◆ Exercise details ◆
Tally every line in the entries below that holds "computer", then give only the total.

[Records from a collection]
•••••

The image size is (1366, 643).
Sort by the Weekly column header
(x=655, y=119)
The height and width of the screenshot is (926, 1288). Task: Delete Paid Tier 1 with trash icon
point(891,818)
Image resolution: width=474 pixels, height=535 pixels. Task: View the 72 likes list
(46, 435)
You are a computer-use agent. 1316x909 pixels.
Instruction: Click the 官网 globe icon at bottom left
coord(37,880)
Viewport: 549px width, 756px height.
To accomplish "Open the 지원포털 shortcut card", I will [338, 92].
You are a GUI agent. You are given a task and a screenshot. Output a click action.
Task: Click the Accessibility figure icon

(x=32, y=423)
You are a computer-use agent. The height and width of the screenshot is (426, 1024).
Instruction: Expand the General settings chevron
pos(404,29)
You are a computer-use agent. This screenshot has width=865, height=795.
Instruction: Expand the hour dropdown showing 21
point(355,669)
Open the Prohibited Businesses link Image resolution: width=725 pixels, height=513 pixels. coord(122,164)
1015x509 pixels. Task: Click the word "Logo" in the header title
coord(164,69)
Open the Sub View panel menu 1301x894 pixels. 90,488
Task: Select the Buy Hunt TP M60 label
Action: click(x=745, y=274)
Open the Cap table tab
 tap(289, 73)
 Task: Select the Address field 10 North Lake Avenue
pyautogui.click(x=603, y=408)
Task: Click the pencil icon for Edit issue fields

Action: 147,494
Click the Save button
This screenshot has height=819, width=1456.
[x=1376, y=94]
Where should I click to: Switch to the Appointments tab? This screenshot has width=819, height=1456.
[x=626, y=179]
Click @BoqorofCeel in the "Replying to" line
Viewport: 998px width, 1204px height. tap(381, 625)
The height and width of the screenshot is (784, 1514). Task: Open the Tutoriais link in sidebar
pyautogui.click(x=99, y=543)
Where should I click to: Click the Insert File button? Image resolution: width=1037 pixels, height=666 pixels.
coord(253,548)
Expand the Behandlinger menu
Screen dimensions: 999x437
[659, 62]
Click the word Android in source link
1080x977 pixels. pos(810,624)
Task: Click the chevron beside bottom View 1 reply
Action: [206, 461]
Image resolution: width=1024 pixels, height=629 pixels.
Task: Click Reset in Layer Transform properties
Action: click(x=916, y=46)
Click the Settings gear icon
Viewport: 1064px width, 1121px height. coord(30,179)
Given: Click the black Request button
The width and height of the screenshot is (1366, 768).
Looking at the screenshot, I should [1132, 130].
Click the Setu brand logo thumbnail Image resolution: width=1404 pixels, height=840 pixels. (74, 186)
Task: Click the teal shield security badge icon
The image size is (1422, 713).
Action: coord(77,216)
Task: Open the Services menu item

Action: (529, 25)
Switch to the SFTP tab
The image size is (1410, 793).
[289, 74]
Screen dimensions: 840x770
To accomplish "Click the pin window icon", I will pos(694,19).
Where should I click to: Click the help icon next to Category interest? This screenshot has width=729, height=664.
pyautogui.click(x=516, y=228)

•••••

◆ Solution to this exercise ◆
3